An Introduction to Compound Interest and How High Interest Rates Can Cost You Dearly
If you have loans, whether they’re personal loans, mortgage loans, or student loans, you probably know a thing or two about interest rates. Generally speaking, an interest rate is an added fee that you pay for the duration of your loan period for the privilege of having the loan, and it’s how lenders earn money. However, it’s important to understand that there are two kinds of interest rates: simple interest and compound interest. Here’s what you need to know about compound interest and how it might result in you repaying far more than what you borrowed.
Interest Rates: A Brief Overview
Whenever someone extends a loan, the lender takes on a significant amount of risk. First, there is the risk that the borrower may not repay the loan. Second, there is the risk associated with passing up other investment opportunities in order to extend the loan (opportunity cost). The lender must receive some form of compensation for taking on these risks. Whenever you borrow money from a bank or lender, or whenever you allow a bank or lender to borrow money from you in the form of an investment, the lender receives a fee over a specified period of time as compensation. This is, in essence, the basic concept of the interest rate.
Compound Interest: What It Is and How It Differs From Simple Interest
Simple interest and compound interest are two different types of interest that can accrue on a loan. Both kinds of interest are charged based on the loan’s outstanding balance, and both kinds of interest are expressed as a percent. However, simple interest is always calculated based on the loan principal at the very beginning of the repayment period. If you borrow $1,000 at a 10% simple interest rate that is calculated annually, then after one year you would owe $1,100, after two years you would owe $1,200, and after five years you would owe $1,500.
If the loan features a compound interest rate, though, you end up paying interest on interest. So if you borrow $1,000 at a 10% compound interest rate that is calculated annually, then after one year you would owe $1,100 and after two years you would owe $1,210. This is because that second year you paid 10% interest on a $1,100 loan even though the initial loan was only worth $1,000. After five years, you would owe $1,610.51.
A High Compound Interest Rate Can Create a Big Problem
If you have a loan with a compound interest rate, you will ultimately end up paying interest on interest. If that loan features a particularly high interest rate, such as 18%, it’s easy for the loan to grow out of control. For instance, if a $1,000 loan has an 18% compound interest rate that is calculated annually, then after one year you would owe $1,180. After three years you would owe $1,643, and after five years you would owe $2,287. There are several different kinds of compound interest products that have high rates, including payday loans and credit cards. If you don’t repay your lender in short order, the interest can quickly become unmanageable, and even turn into a larger problem than the loan’s principal!

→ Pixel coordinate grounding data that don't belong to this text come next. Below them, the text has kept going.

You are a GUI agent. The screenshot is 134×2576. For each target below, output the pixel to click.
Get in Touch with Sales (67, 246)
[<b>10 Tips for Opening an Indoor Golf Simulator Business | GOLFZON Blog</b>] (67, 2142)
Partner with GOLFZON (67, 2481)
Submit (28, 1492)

If you’re looking for a loan to help you afford a home or car purchase, or if you just need some spare cash to get through an emergency, there are a variety of different loan options available to you. However, a number of loans today feature high compound interest rates, which can quickly turn your small stopgap loan into a big financial problem. If you can’t avoid getting a compound interest loan, make sure you pay it off quickly, before it has a chance to ruin you.